The first round of sanctions, imposed under the 1991 Chemical and Biological Weapons and Warfare Elimination Act, went into effect on 27 August 2018. Washington claims that Moscow has violated the norms stipulated by the legislation.
On Monday, US Congressmen Eliot Engel and Michael McCaul wrote in a letter to Trump that new economic sanctions must be imposed on Russia in retaliation for the poisoning of Skripal.
US Deputy Secretary of State Andrea Thompson said in May that the package of additional restrictions against Russia had been prepared and passed to Secretary of State Mike Pompeo and President Trump for final approval.
In March 2018, Sergei Skripal and his daughter Yulia were found unconscious on a bench at a shopping centre in Salisbury. Before a probe into the incident had even been launched, London immediately said the Skripals had been subjected to poisoning by a military-grade nerve agent known as "Novichok" and claimed that Moscow was "highly likely" behind the attack.

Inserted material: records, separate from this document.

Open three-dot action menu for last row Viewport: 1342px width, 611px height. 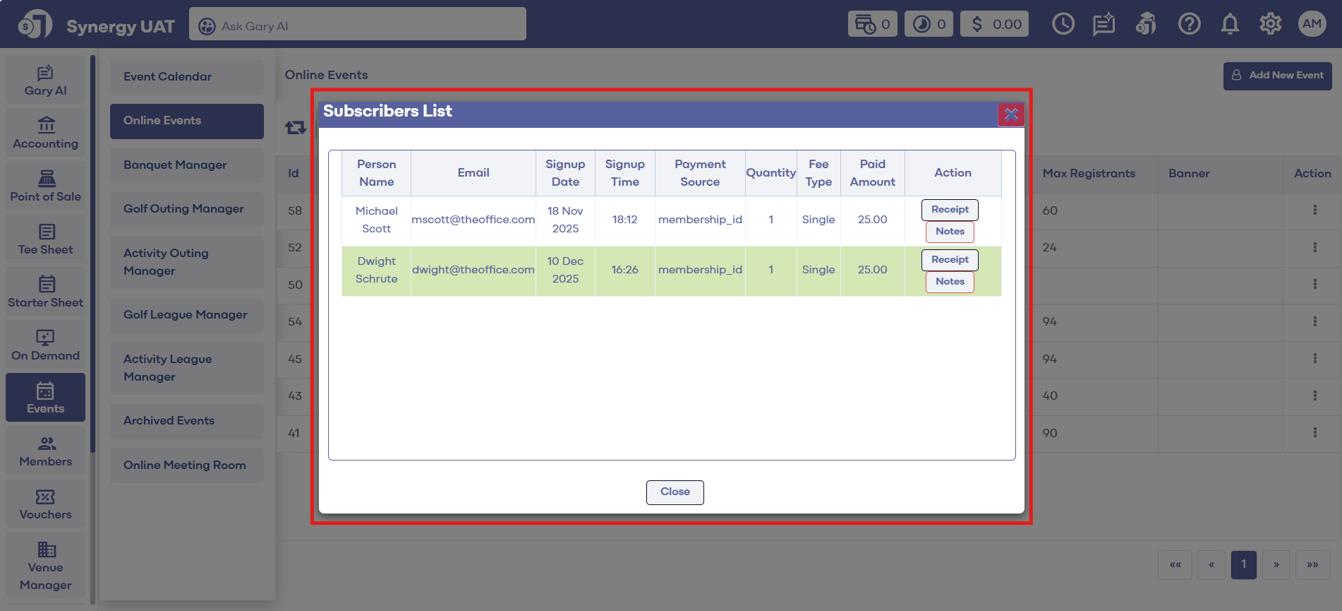[1314, 432]
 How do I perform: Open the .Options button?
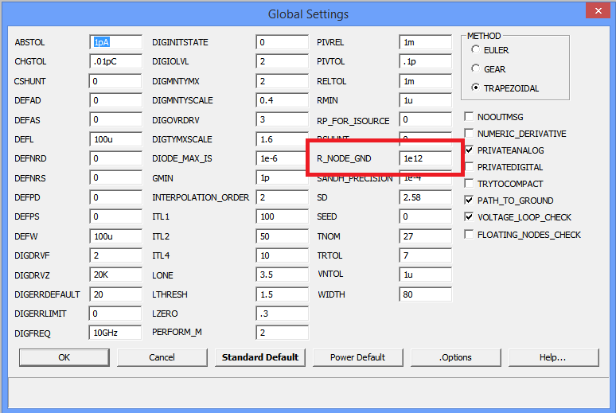tap(455, 357)
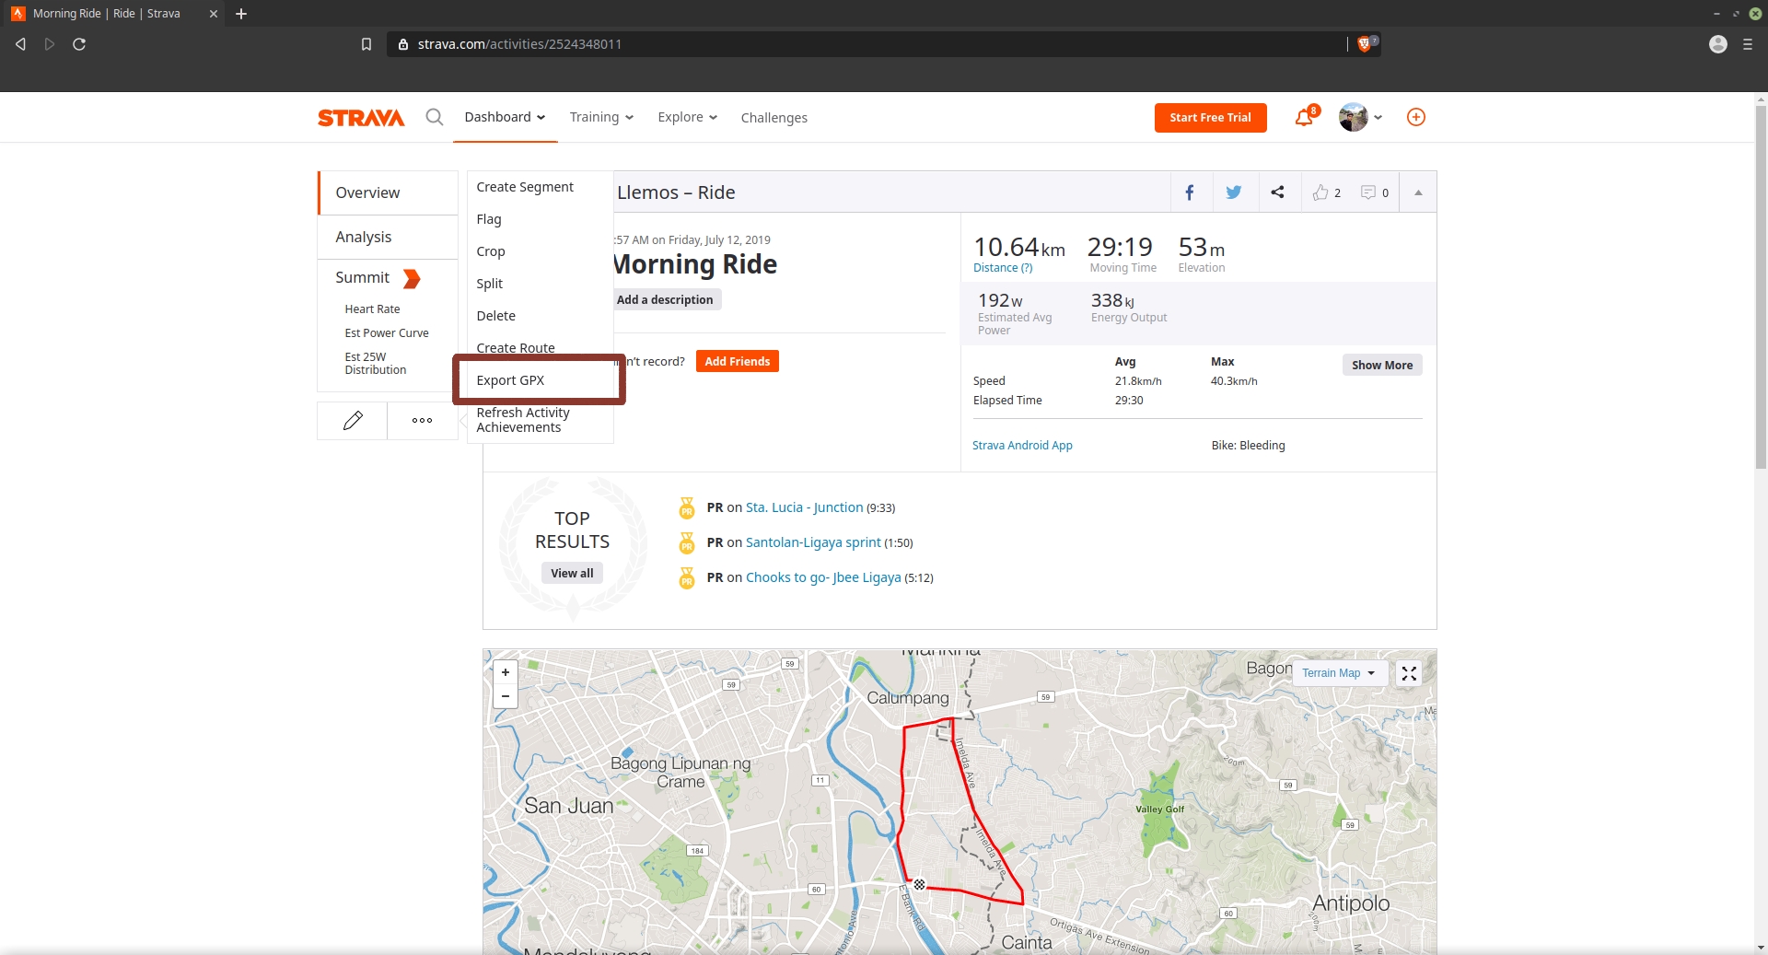Expand the Dashboard dropdown menu
Screen dimensions: 1768x955
pos(505,117)
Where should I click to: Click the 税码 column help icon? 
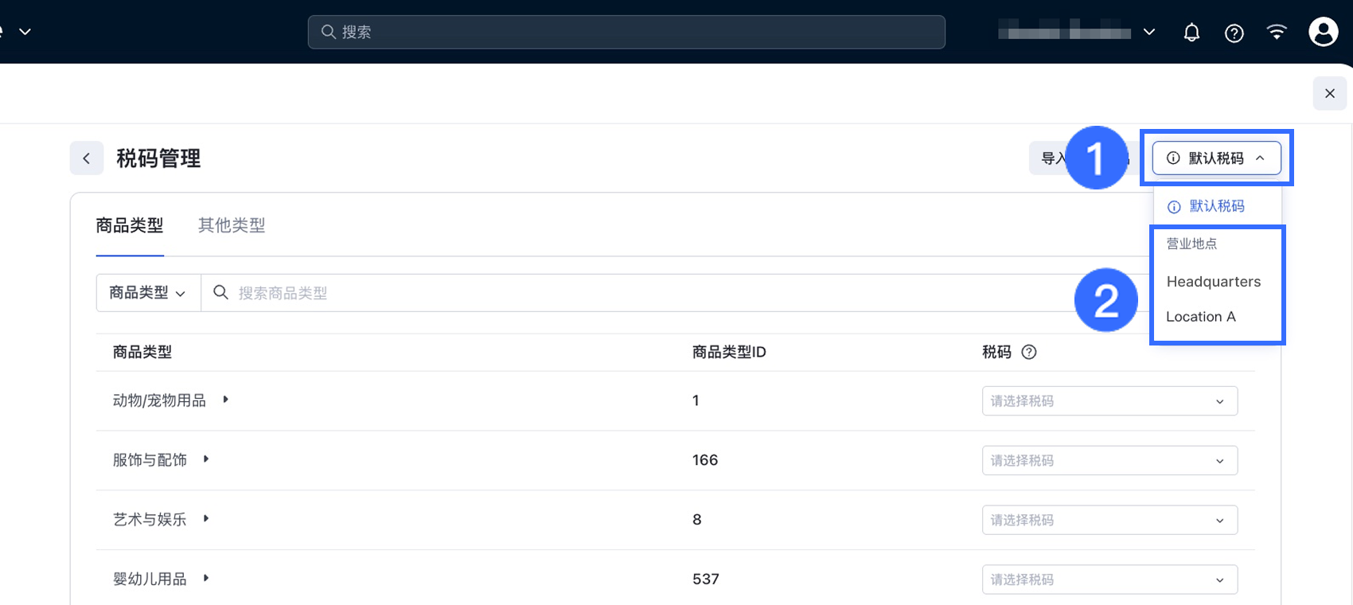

Russia has strongly denied the accusations and has sent over 70 diplomatic notes to the UK Foreign Office demanding that Russia be given access to the investigation and the Skripals, who hold Russian citizenship. In addition, Moscow has been requesting legal assistance and proposing cooperation, including a joint inquiry into the case. The United Kingdom has not responded to any of these notes.
Russian authorities, however, have repeatedly noted that London has failed to provide any evidence proving its involvement in the poisoning.
Additionally, the UK's Porton Down laboratory later said it was unable to confirm that the substance used in the Salisbury attack had been produced in Russia. The Russian Foreign Ministry, meanwhile, stressed that Moscow has never created, produced, or stored toxic chemicals known in the West under the name Novichok, calling the media claims about this "a hoax".
The UK's allies in the EU, as well as the US, supported London's accusations and followed Britain's example subsequently expelling several Russian diplomats, with Moscow imposing tit-for-tat measures.